That leadership election
People in the media, and all of those reading and listening to us, thought we would have a relatively calm summer after the chaos and pressure of the unexpected general election campaign in May.
www.daphnecaruanagalizia.com nstead we found ourselves having to contend with a mini-election campaign for the Nationalist Party leadership, the first time it has ever happened. When Nationalist Party leaders were elected only by the party councillors, their representations were made in person. There was no need for a big, public campaign in which the entire electorate seems to have become involved.
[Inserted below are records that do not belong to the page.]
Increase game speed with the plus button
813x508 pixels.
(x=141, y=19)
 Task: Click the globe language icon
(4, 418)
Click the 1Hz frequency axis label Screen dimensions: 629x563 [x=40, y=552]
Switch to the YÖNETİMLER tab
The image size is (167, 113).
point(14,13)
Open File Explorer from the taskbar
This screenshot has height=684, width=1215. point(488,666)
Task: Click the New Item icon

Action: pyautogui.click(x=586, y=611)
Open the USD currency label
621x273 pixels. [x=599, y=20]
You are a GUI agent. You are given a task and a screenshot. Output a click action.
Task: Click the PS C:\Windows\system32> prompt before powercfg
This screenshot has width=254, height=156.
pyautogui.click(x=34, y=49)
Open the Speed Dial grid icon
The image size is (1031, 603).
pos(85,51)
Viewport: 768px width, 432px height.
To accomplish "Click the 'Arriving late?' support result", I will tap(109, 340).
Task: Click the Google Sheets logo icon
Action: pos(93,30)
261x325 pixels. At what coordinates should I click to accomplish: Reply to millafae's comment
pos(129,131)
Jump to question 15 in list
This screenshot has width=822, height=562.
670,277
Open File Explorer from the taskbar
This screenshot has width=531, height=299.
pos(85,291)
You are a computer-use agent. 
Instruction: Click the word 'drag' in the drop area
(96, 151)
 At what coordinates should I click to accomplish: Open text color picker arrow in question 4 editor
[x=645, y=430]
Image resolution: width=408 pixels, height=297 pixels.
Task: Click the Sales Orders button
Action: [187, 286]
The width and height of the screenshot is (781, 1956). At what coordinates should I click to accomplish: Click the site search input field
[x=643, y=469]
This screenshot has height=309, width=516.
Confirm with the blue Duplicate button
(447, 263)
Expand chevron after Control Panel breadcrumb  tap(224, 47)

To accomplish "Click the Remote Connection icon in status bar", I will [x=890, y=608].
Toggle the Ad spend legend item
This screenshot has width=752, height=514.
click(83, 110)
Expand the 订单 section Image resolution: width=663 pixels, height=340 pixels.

But now, with the new rule that says party leadership contenders are first whittled down to two by the councillors, then the 24,000 or so party members get to choose between the pair of them, it has become necessary for all the contenders to hold a proper, public campaign to reach those 24,000 or whatever, just in case they make it through the first round. And they also hope that by means of their campaign they will convince the actual councillors, who vote on Saturday, of their popularity with people and therefore their ability to win a general election (never mind policy and running the country).
*** Adrian Delia, with his flash media campaign and his Google and Facebook advertisements, has dominated the campaign from the outset. But as I wrote elsewhere, he started the campaign doing a Matteo Renzi with the suits and open shirts and the pose and smooth patter, and has ended it shabby and unshaven, sleepdeprived, repeating himself, filing libels suits and surrounded by thugs, a couple of whom have criminal records and one of whom has his assets frozen by court order under proceeds of crime legislation.
If he is at the centre of controversy and scandal now, and handling things so catastrophically badly, when he does not even have a seat in parliament let alone the party leadership, how is he going to handle the great Constitutional role of Opposition leader? He’s not. It’s going to be a disaster, for the Nationalist Party, for Malta and for the rest of us who have to live here and don’t have the privilege of fleeing elsewhere or the desire to do so. Put simply: we don’t need this hassle and neither does he. Deliberately choosing trouble is strictly for masochists or people who can’t live without the adrenalin rush of a daily disaster.
*** Things take a turn for the worse for Dr Delia and his case is heard by the Nationalist Party’s ethics committee a tad too late, because the party should have investigated him and his suitability at the outset (and Frank Portelli, too, most of whose problems are very public and require no special due diligence skills).
It begins to look as though Alex Perici Calascione, the slow starter of the race, might be picking up instead – those of us who grew up reading Aesop’s fables will know that this is The Tortoise and the Hare – and by an amazing coincidence an anonymous letter drops into the Nationalist Party’s letterbox accusing him of the terrible crime of being married to a daughter of one of the Pisani brothers of the Corinthia Group. One would hope that the Nationalist Party and its ethics committee would have known that already, given that the two have been married for more than three decades. The party members who didn’t know it read it on my website. Nothing more needed to be said: the Corinthia Group isn’t committing crimes and Mrs Perici Calascione isn’t either. Ethics simply don’t come into it, because it’s simply a matter of declaration of interest. Now if we were to find out that Alex Perici Calascione had been laundering money for people through an undeclared offshore account in Jersey, that would be different, but fortunately, he is not the sort by any account.
*** Frank Portelli, who has been going potty on Facebook – he should be restrained by his family, who should confiscate his devices, for his own good – is now threatening to leave the Nationalist Party. That’s odd, because I thought he left it a long while ago. I recall that he was a regular fixture on the Labour Party’s television station, running down Lawrence Gonzi, the Nationalist Party, the Nationalist government and anybody else who wouldn’t buy his defunct, mouldering hospital and pay his catastrophic debts. I thought at the time that he had followed John Dalli down the rabbit-hole into Muscat’s lap, because that is exactly what it looked like.
The real reason Dr Portelli is sulking and threatening to storm off (hurry up and go, will you) is that he has seen by just how far he trails the other three candidates, that his showing in the election is going to be quite poor, possibly disastrous. So, this is his reaction. I knew it would happen because he’s done it once before, in the European Parliament elections of eight years ago. As deluded then as he was now, he actually thought he would win a seat in Brussels and Strasbourg, and that would be his retirement plan. He probably thought that tens of thousands of people would vote for him as they had for Simon Busuttil way back when. Instead, he polled just around a thousand votes from across the country, and clearly couldn’t handle it. When Prime Minister Gonzi faced the media for a press conference, backed by all his party’s candidates in that election, one chair was empty and one man was missing: Frank Portelli. He was sulking. And he didn’t stop sulking for the next few years.